Lorenzo Beretta - Abigail Davies

PROLOGUE

AIDA

My stomach rolled for what felt like the thousandth time that morning. Outwardly I was calm and collected, but inside I was a complete mess of emotions. I couldn’t pinpoint which one was strongest. Regret? Sadness?

Maybe a mixture of both.

I placed my palm on my stomach to quell my nerves and stared at myself in the mirror. I shouldn’t have agreed to this. I should have changed my mind.

But did I really have a choice?

From the time the first words were uttered, I knew my life had taken a turn—a turn I’d never expected. A turn I never wanted. But I was raised to confront challenges head-on—to never give in. So why did it feel like I was about to give away my entire life?
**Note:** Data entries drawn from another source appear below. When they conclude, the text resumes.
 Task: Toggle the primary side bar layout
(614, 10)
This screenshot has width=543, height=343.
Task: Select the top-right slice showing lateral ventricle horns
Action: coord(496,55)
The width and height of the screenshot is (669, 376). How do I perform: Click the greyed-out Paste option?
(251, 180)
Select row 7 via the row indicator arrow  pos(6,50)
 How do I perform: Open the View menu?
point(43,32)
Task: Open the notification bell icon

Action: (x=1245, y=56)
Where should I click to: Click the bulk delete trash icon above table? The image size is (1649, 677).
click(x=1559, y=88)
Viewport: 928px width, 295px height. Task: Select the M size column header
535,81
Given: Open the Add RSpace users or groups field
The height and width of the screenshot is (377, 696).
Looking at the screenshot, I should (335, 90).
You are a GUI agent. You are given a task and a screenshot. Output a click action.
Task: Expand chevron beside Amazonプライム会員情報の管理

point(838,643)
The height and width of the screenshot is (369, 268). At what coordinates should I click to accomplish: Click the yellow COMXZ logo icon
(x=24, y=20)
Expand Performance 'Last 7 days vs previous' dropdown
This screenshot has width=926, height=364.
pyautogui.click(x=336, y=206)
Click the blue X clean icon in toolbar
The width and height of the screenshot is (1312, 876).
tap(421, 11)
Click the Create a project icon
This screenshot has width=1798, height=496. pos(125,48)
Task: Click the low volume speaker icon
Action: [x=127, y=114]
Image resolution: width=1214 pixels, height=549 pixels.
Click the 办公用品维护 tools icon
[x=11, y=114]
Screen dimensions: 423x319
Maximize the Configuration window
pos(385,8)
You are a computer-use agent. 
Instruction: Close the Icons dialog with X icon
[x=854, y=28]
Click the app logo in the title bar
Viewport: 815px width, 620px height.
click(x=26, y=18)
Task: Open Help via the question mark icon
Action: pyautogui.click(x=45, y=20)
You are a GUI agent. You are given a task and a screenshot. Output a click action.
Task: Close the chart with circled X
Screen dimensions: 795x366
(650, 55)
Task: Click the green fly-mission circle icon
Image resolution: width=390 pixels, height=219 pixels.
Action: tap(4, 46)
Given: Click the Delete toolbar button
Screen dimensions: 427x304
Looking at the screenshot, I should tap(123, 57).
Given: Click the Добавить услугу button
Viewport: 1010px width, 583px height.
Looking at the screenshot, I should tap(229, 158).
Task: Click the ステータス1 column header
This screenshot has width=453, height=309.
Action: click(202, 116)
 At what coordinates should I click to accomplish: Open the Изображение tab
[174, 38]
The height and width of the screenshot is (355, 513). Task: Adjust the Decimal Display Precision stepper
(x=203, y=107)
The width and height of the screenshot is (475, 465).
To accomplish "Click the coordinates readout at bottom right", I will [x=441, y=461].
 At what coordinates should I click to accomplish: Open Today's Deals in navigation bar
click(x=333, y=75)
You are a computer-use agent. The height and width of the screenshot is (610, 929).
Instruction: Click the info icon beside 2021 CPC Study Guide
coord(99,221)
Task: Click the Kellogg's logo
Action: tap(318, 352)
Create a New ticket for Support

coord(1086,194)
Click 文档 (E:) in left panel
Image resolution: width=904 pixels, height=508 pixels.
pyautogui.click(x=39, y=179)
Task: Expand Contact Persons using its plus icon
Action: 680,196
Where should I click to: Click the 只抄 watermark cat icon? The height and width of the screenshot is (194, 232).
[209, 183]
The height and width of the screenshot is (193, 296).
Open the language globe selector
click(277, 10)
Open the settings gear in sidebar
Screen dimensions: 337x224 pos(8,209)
Why did it feel like today would be the last day of the life I’d always dreamed of?

I inhaled a breath and gazed down at my shaking hands while trying to ignore the buzz of women around me. As soon as I’d opened my eyes this morning, everything had been a whirlwind of activity. The time ticked by, bringing me closer and closer to my final destination. It haunted me, promising that nothing would ever be the same again.

My finger smoothed over a bead on my white dress, causing a smirk to pull at my lips. The symbol of this dress was ironic. I wondered if the people around me truly believed I was a virgin? I may have been raised in an Italian family, but that didn’t mean I’d saved myself for marriage.

Marriage.

Holy shit. I was about to get married.

My eyes widened, and the long fake lashes one of the women had applied to me poked me in the eye.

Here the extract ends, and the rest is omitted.